One of the assistant directors at Main Justice spoke on a podcast about cyber-fraud. I’ve posted something on LinkedIn with a picture of Uncle Sam saying, “Uncle Sam wants you.” And that’s exactly what DOJ is out there doing. They are talking it up. They are looking for people who worked in the government contracting space, particularly, who are aware of cybersecurity violations.
Cyber-Fraud Bucket 1: Providing Inadequate Cybersecurity to the Government
There are two big buckets of cyber-fraud. One is if anyone who works for a company that has a cybersecurity government contract, in other words, that is the purpose of the government contract to provide cybersecurity actions for the government. They are interested and want whistleblowers to come out of the woodwork and report that their employer either knew that they weren’t complying with those contract terms or weren’t complying with other government regulatory requirements. And there are many cybersecurity requirements. I recently spoke on a panel with three other attorneys, and we got deep in the weeds on what the new cybersecurity requirements are. Sometimes fraudsters take the money for cybersecurity protections and do not use the funds as intended. That is one bucket, but a whole other bucket, which is much broader, is many, many, many government contracts require cybersecurity protection of government information.
Cyber-Fraud Bucket 2: Not Meeting a Contract’s Cybersecurity Requirements
In other words, every single contract does not always involve a contract for cybersecurity. It is implicit in many of the contracts that you’re going to have government data. If you’re contracting with the government, you could be sitting in a government facility, working side by side with somebody at the Pentagon, or you are given access to government information because it’s part of what you’re doing as part of the contract.
Of course, you are required to ensure that while you have government information or whatever project you are working on for the government, that you have good cybersecurity protections in place. If you violate any of those cybersecurity rules which are part of most government contracts, you can also be liable under the False Claims Act.
How Does an Initiative Affect Whistleblowers’ Claims?
While a cyber-fraud initiative is in place, if you are a whistleblower and you have inside information about cyber-fraud, what can you expect if you go to DOJ?
You will go to the top of the pile. You literally are the primary case on that DOJ line attorney’s desk. They’ve cleared everything else off. We’re aware of this from the podcast that Renée was just speaking of, that the DOJ has a committed unit.
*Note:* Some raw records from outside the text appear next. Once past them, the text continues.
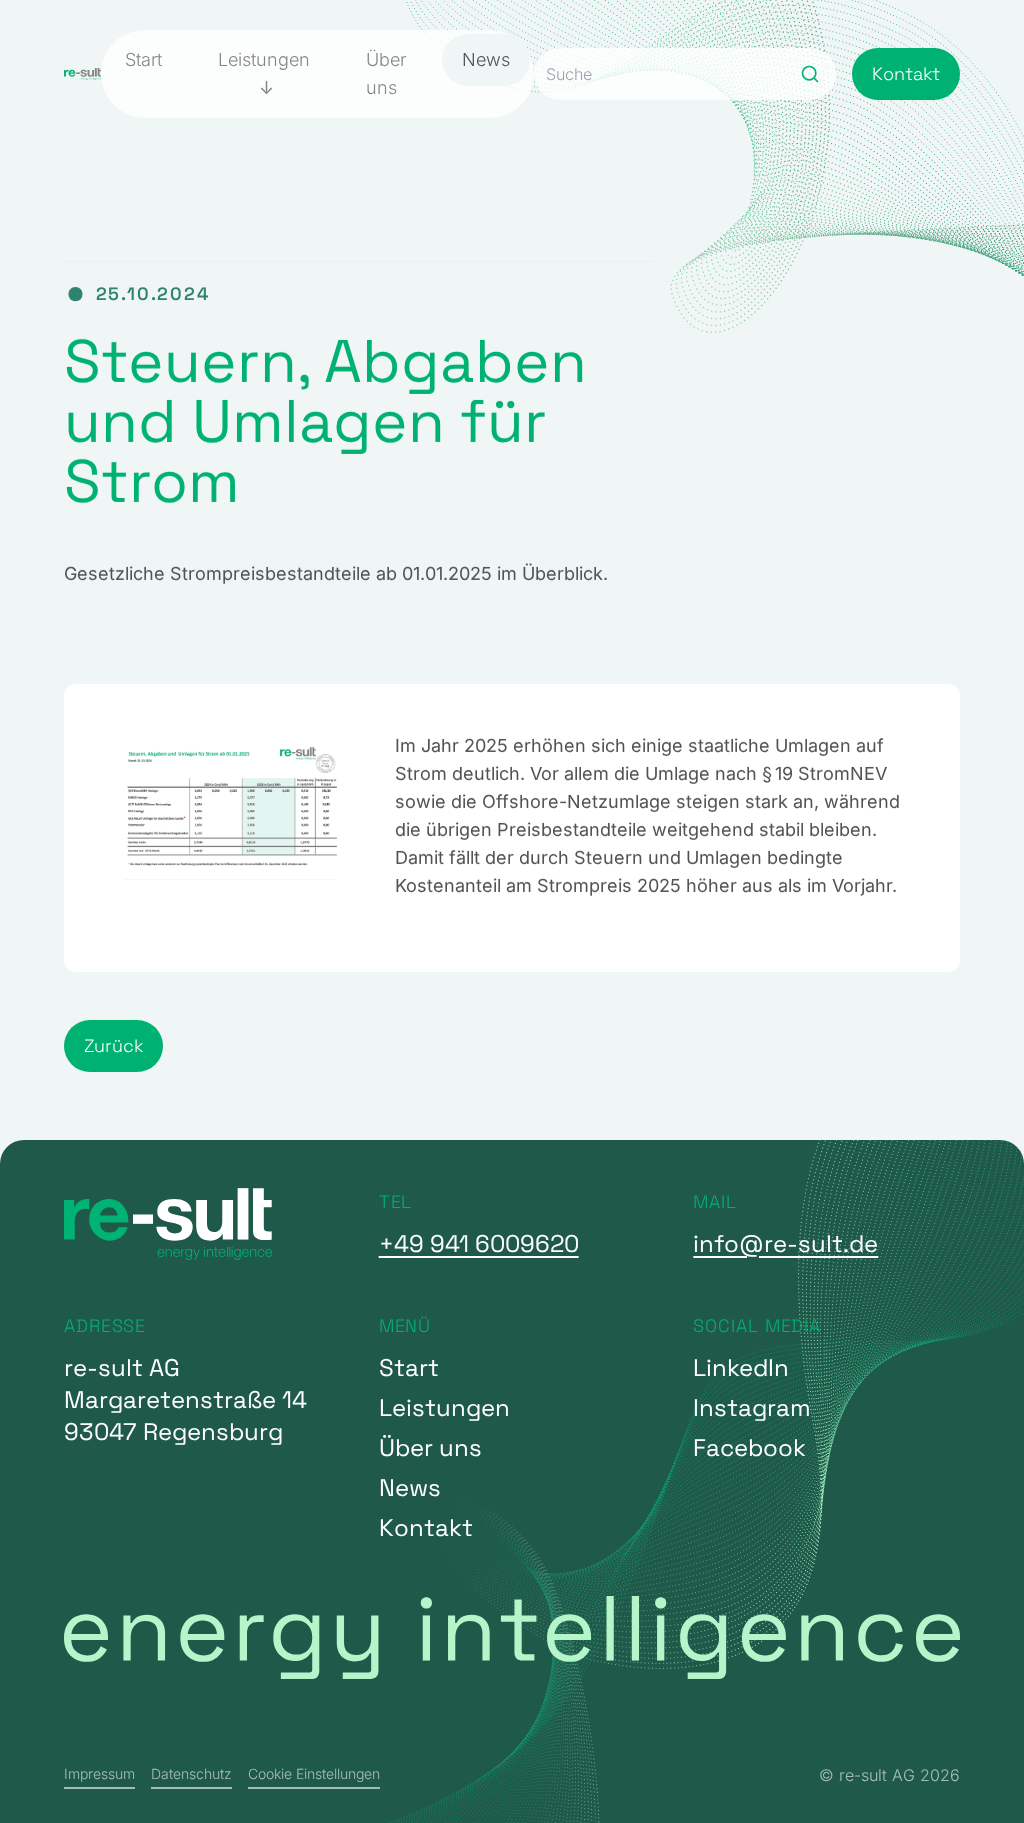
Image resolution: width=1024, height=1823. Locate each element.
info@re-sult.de (785, 1243)
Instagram (752, 1407)
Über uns (386, 73)
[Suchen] (810, 74)
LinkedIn (741, 1367)
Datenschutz (191, 1773)
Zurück (113, 1045)
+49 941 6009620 (479, 1243)
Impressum (99, 1773)
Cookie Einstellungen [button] (314, 1773)
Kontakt (906, 73)
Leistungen (264, 59)
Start (143, 59)
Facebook (749, 1447)
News (486, 59)
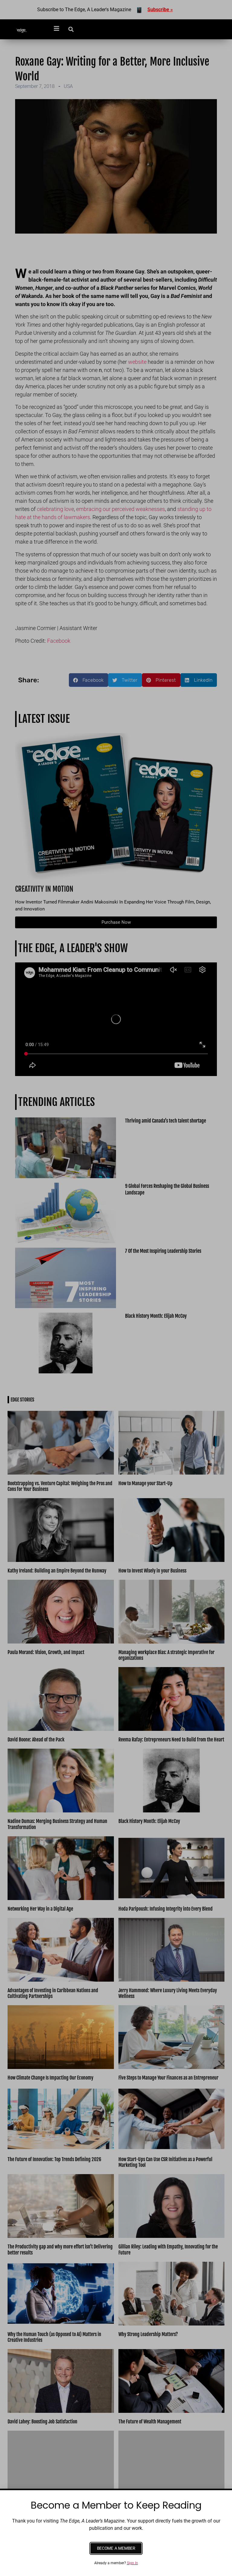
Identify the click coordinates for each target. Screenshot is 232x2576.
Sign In (132, 2563)
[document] (116, 1288)
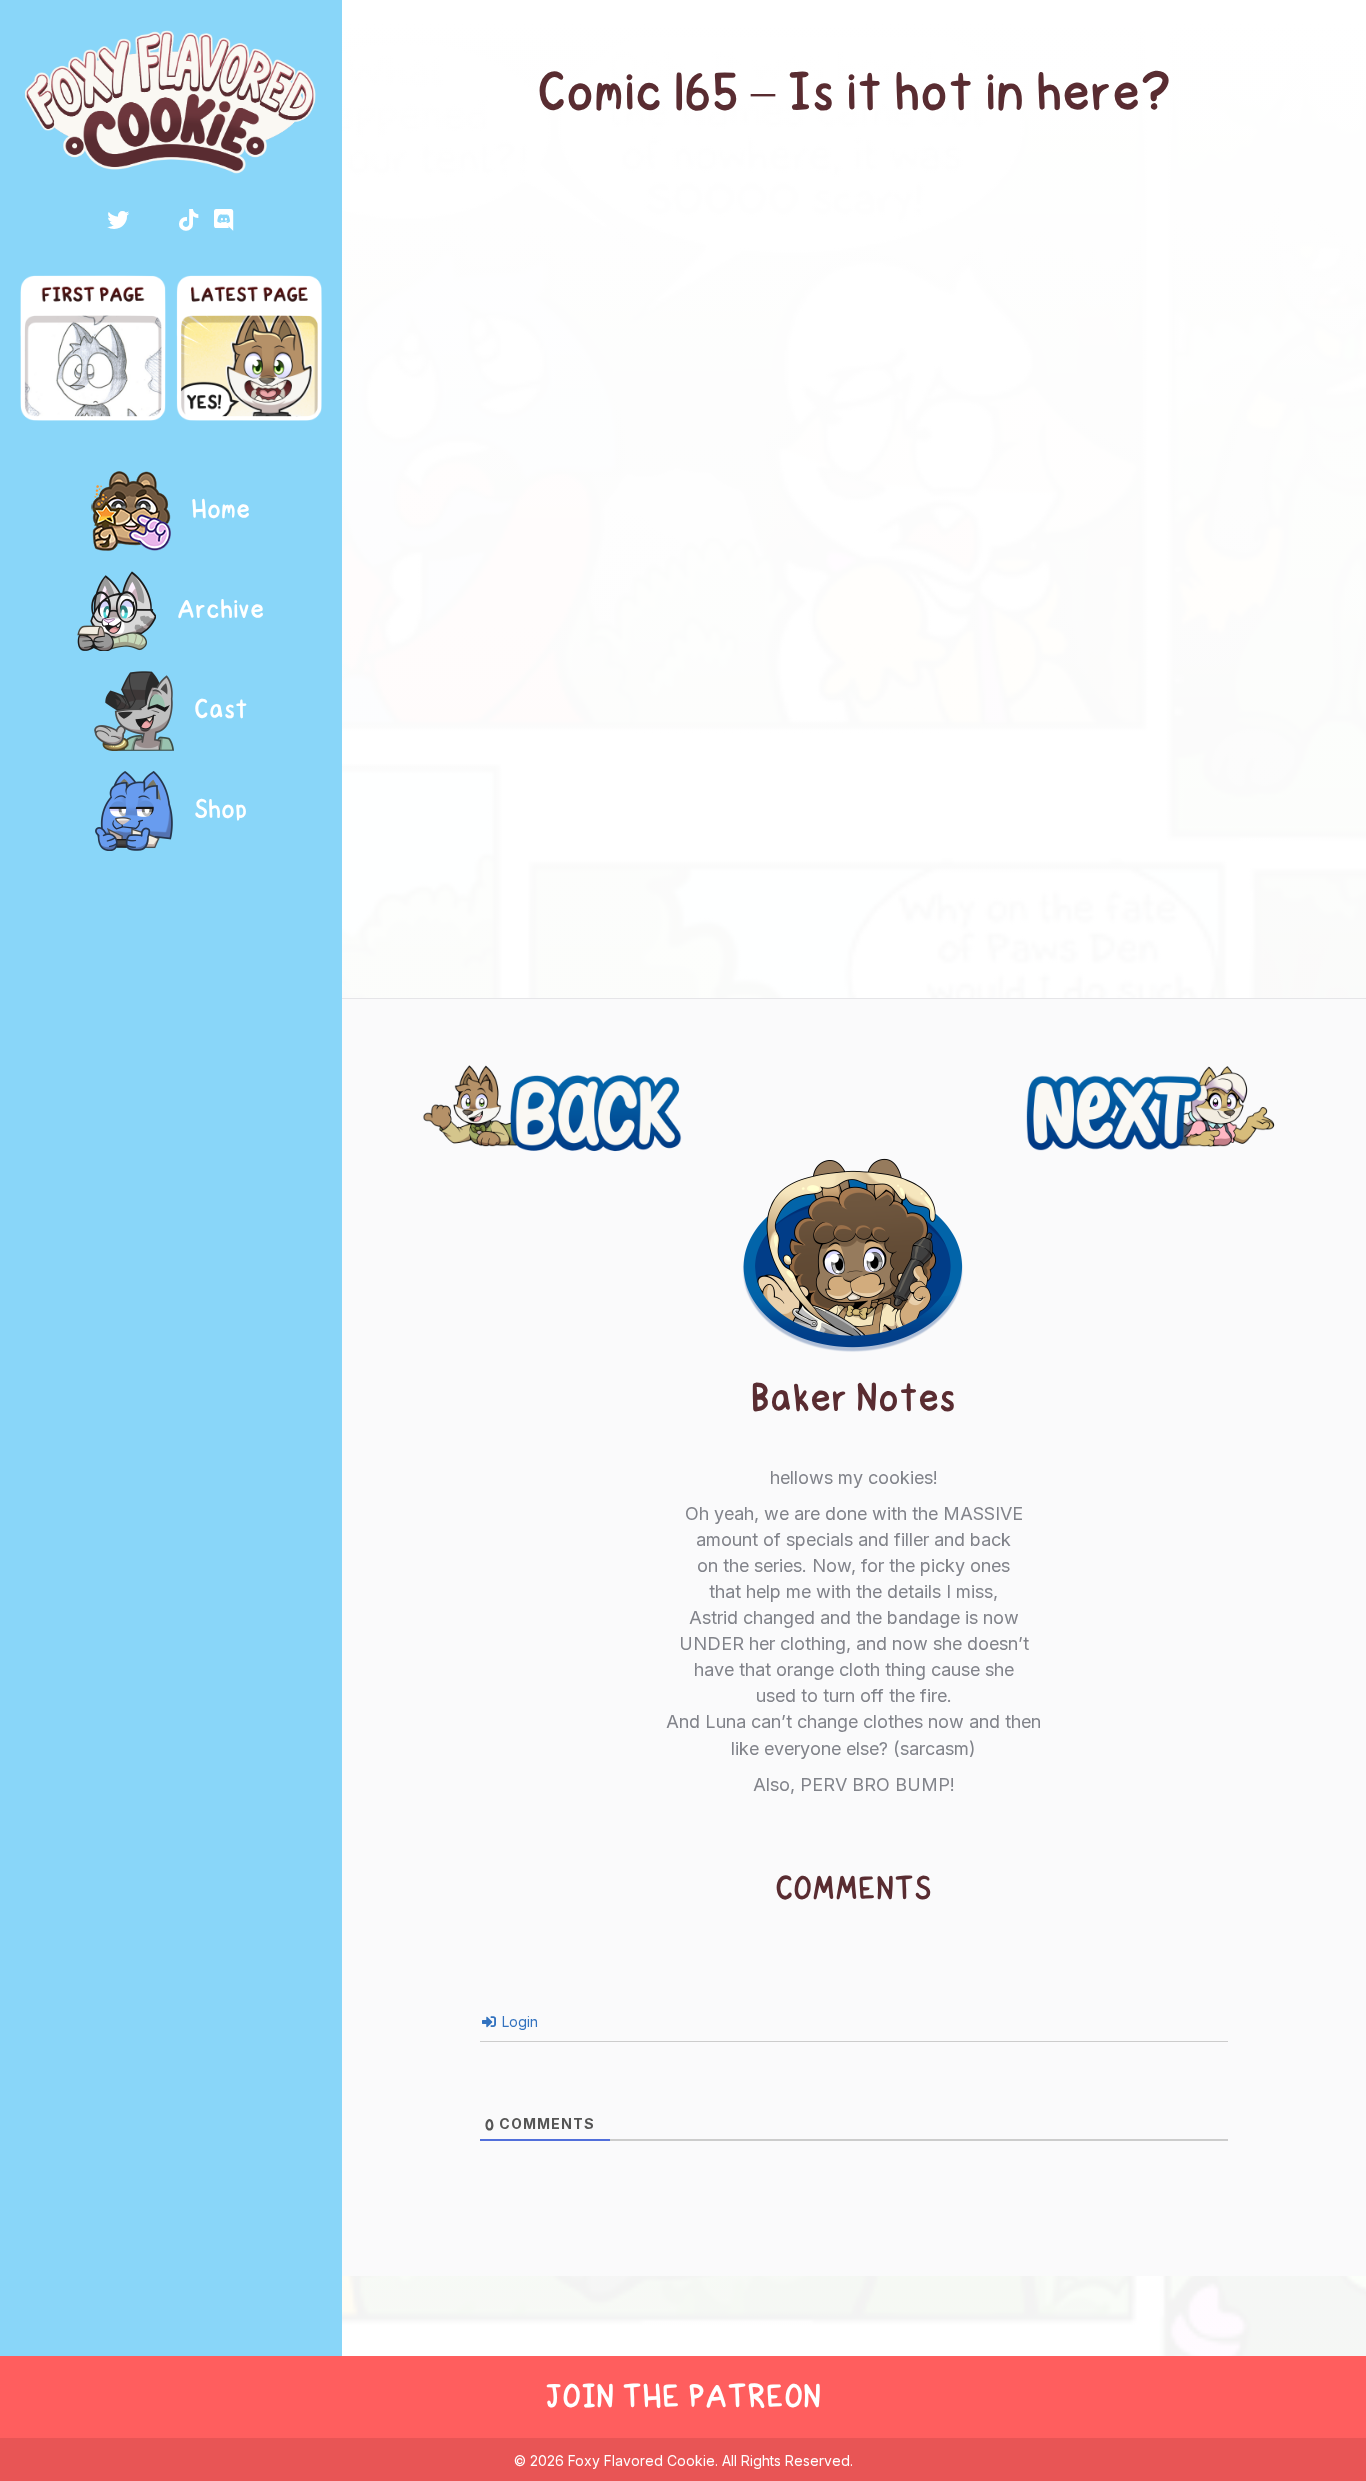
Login (518, 2021)
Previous (475, 1085)
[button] (118, 220)
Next (1266, 1085)
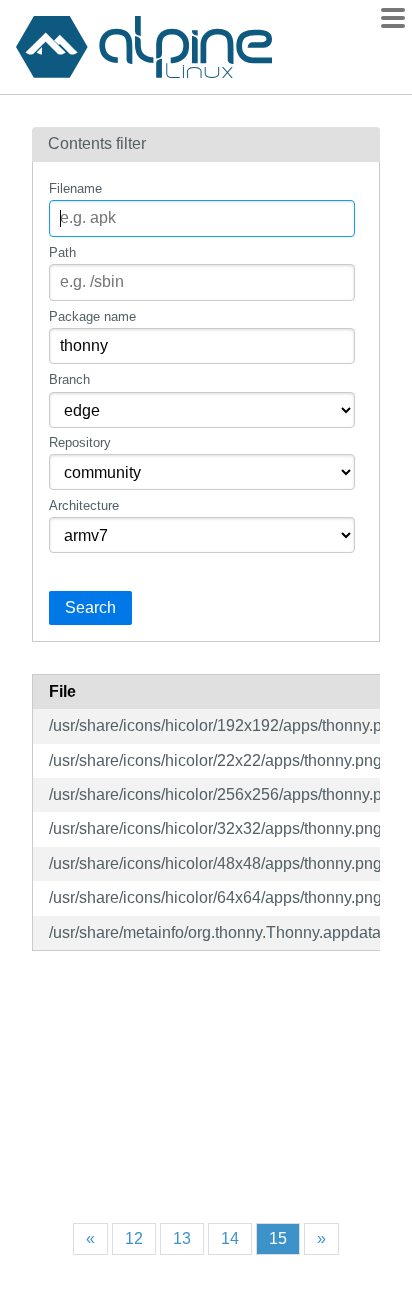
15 (278, 1238)
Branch (69, 379)
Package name (92, 316)
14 (230, 1238)
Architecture (84, 505)
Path (62, 252)
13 (182, 1238)
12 (134, 1238)
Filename (75, 188)
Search (90, 607)
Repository (80, 442)
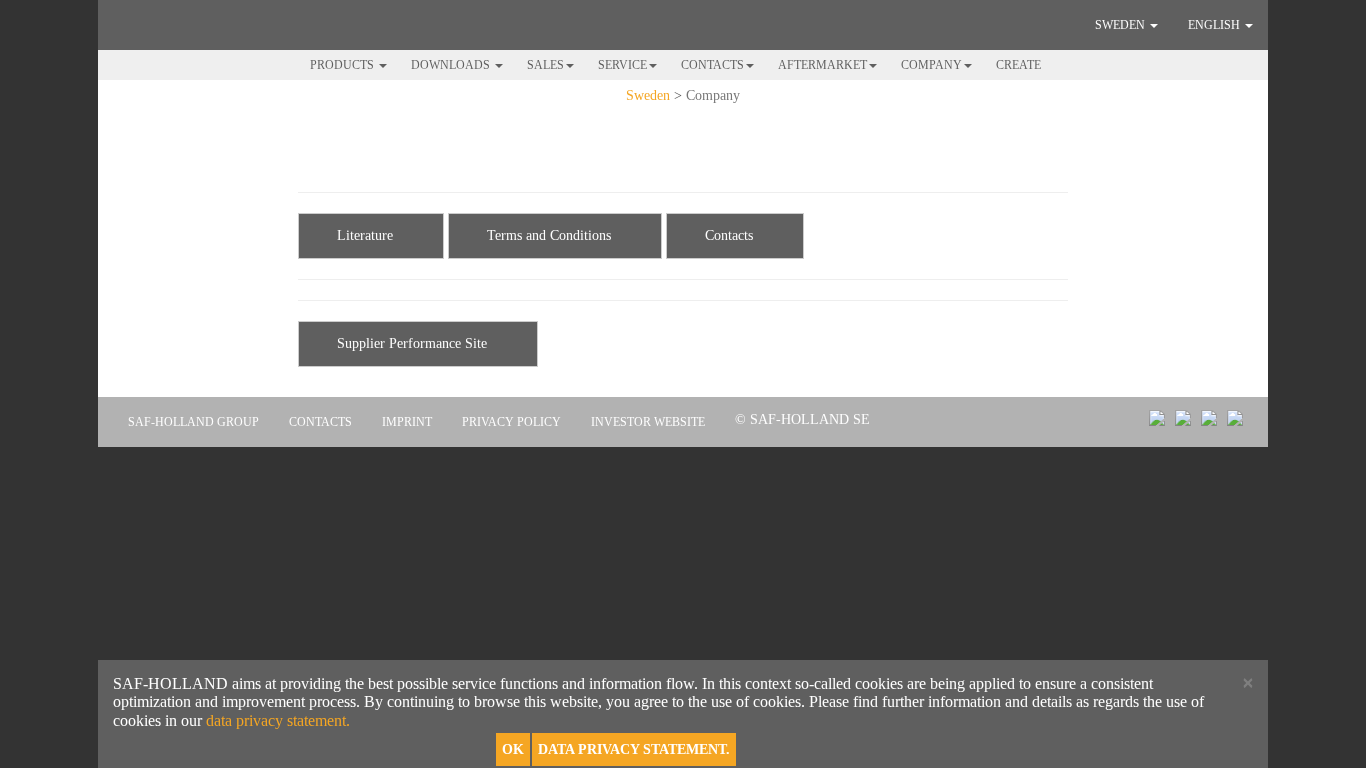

They have a committed assistant director and committed other persons who are going to prioritize investigating and enforcing cybersecurity violations.
It’s a bit unprecedented, but in terms of DOJ initiatives, whether internal or externally announced, you can assume that your case is going to get the attention that it needs in real time. And that speaks volumes because when you think about these whistleblower programs, there are hundreds of cases that are being filed every year, and there’s already a docket of hundreds and hundreds and hundreds of cases that are filed and outstanding.
Cybersecurity Also Encompasses Healthcare Companies
Just to break that down briefly, when we’re talking cybersecurity, it’s not just about companies that provide security services. It’s really the protection of any and all information that you’re handling on behalf of the government, most of which now is being stored electronically. And so even health records now are being required to be stored in what’s known as an electronic health record or EHR format. There are a number of vendors who are transitioning health records to an electronic format in the government contracting space. Most of that work is now being done and has been done electronically. Then the question becomes what is that government contractor doing to protect that information that’s on an electronic network? And how are they keeping that information confidential and secure?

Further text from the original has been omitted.